Start of Block

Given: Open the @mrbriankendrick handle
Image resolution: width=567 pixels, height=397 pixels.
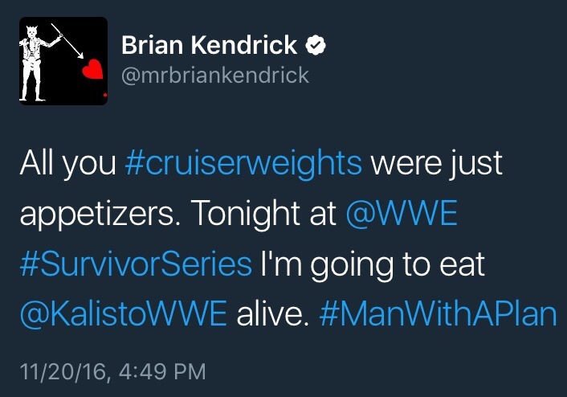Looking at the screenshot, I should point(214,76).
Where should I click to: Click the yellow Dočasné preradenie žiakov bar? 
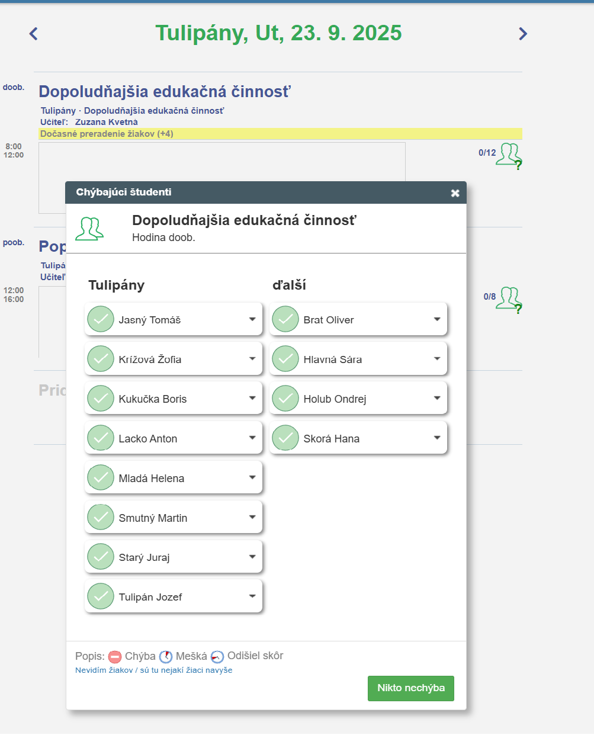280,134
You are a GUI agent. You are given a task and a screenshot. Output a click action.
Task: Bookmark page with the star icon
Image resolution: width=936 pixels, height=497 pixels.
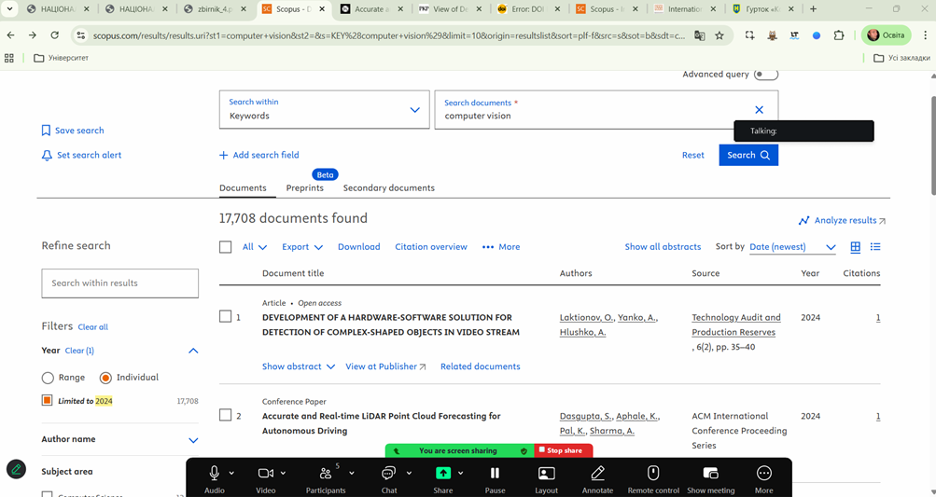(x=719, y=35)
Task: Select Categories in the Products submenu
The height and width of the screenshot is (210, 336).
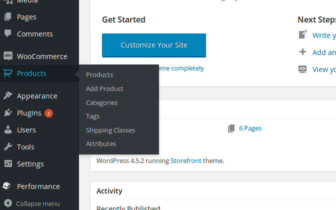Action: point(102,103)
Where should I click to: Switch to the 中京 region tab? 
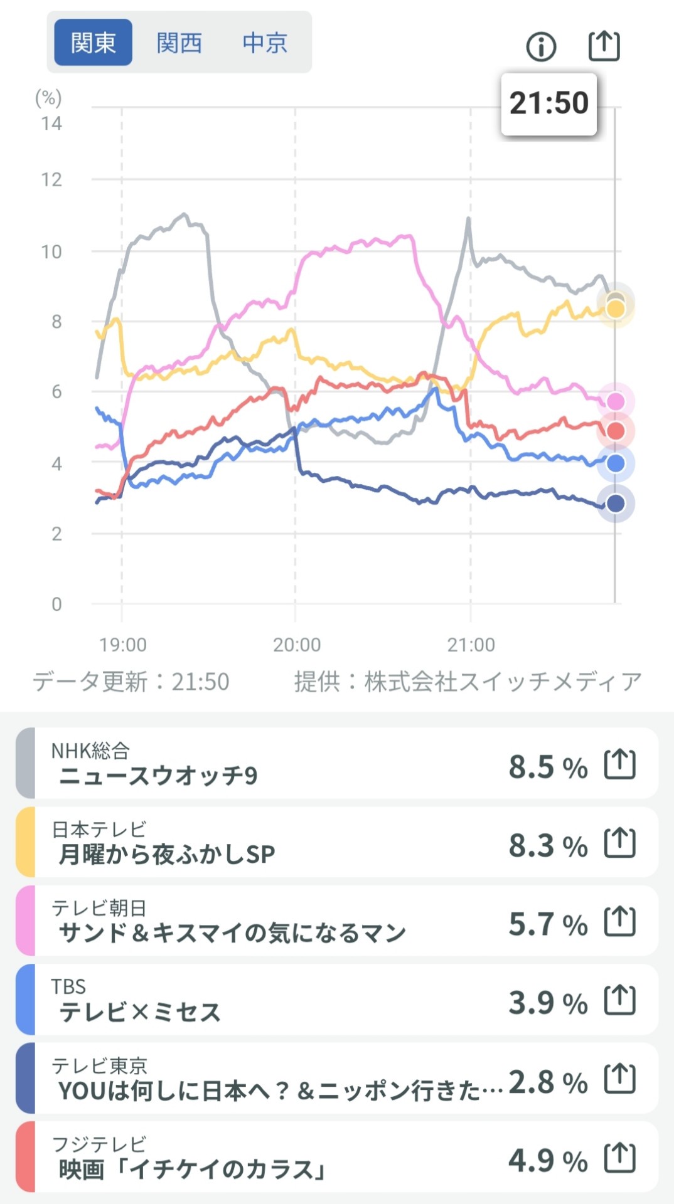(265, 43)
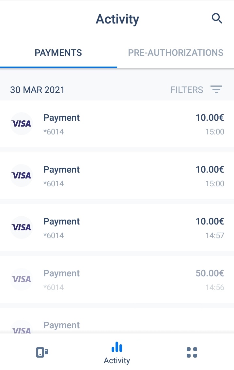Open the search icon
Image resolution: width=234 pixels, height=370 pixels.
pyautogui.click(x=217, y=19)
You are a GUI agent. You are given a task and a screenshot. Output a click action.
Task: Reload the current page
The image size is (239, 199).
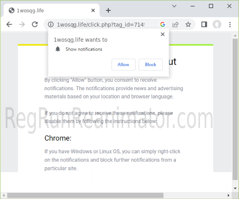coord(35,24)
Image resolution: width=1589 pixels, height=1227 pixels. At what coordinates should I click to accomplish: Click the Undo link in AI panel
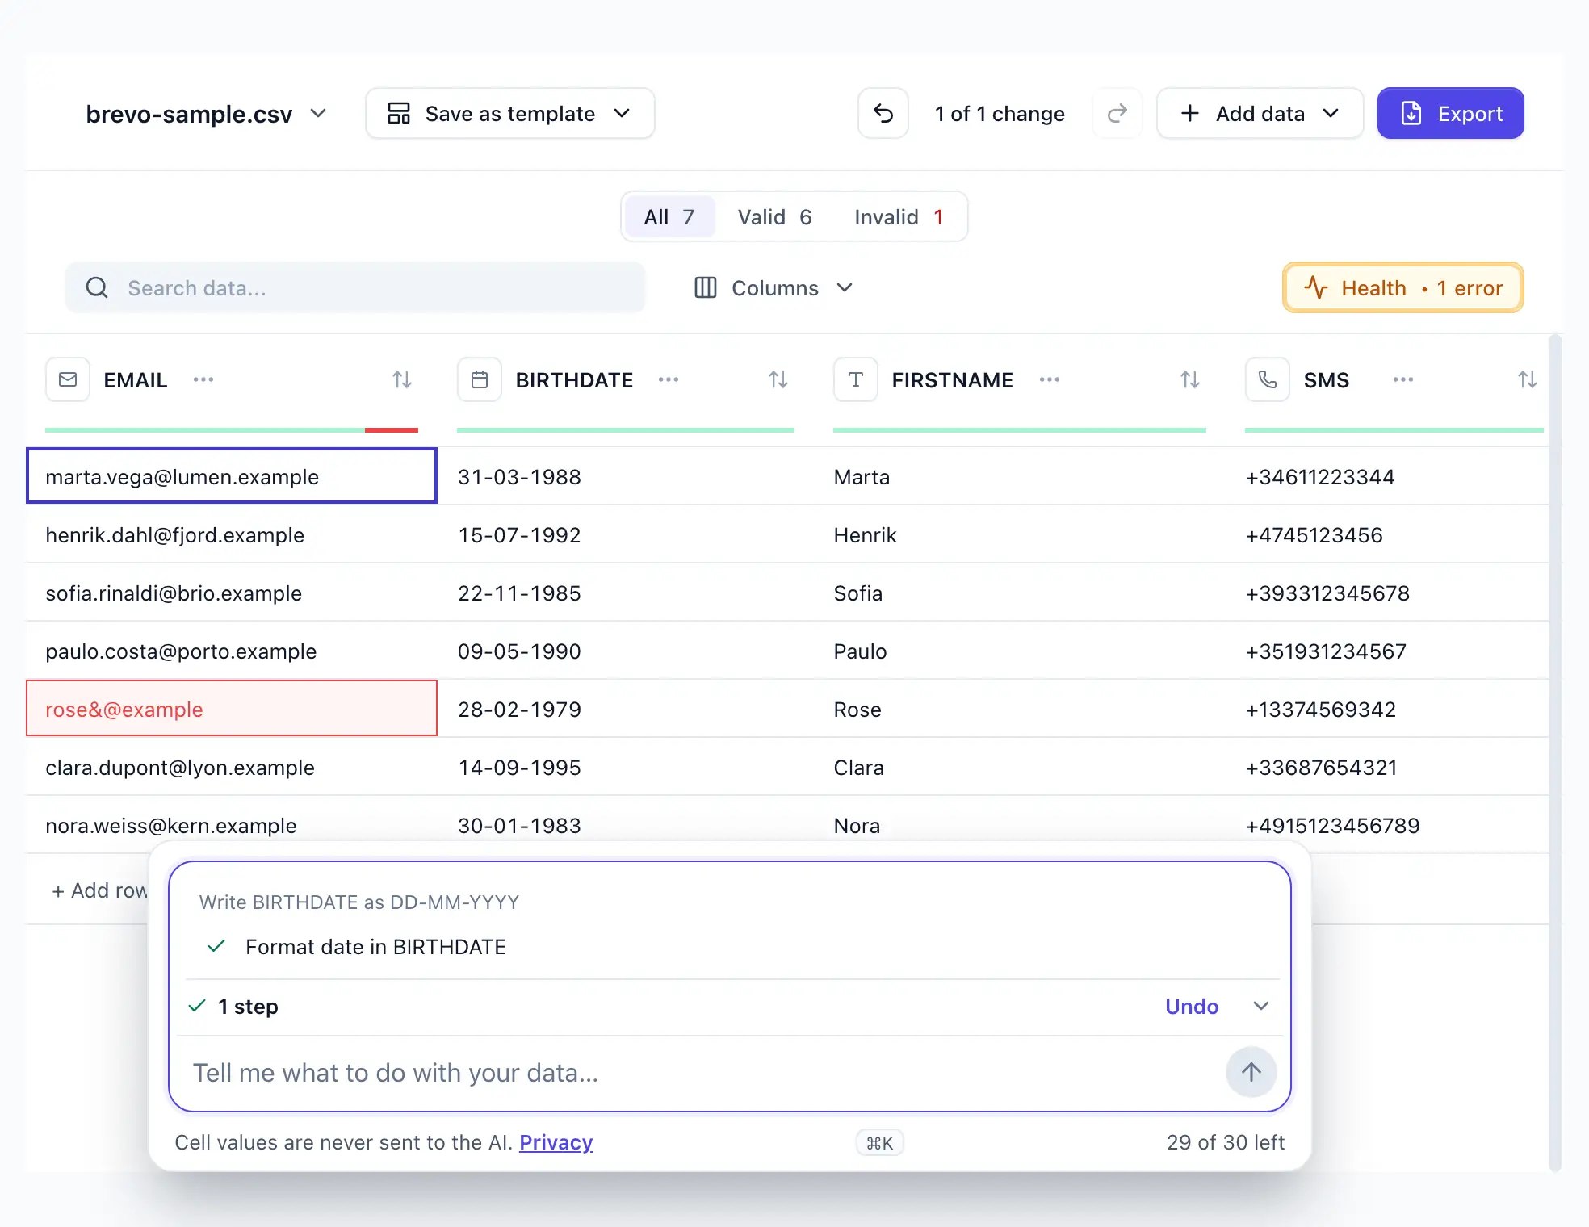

End of Block

=== TASK GOAL ===
If a picture appears in the data, omit it; transcribe all the rest exactly.

=== ANSWER TO THIS EXERCISE ===
Given: Open the @mrbriankendrick handle
Image resolution: width=567 pixels, height=397 pixels.
Looking at the screenshot, I should point(214,76).
Where should I click to: Click the yellow Dočasné preradenie žiakov bar? 
280,134
You are a GUI agent. You are given a task and a screenshot. Output a click action.
Task: Bookmark page with the star icon
Image resolution: width=936 pixels, height=497 pixels.
(x=719, y=35)
Task: Select Categories in the Products submenu
The height and width of the screenshot is (210, 336).
Action: point(102,103)
Where should I click to: Switch to the 中京 region tab? 
(265, 43)
Open the search icon
Image resolution: width=234 pixels, height=370 pixels.
pyautogui.click(x=217, y=19)
You are a GUI agent. You are given a task and a screenshot. Output a click action.
Task: Reload the current page
The image size is (239, 199).
coord(35,24)
Image resolution: width=1589 pixels, height=1227 pixels. At what coordinates should I click to accomplish: Click the Undo link in AI panel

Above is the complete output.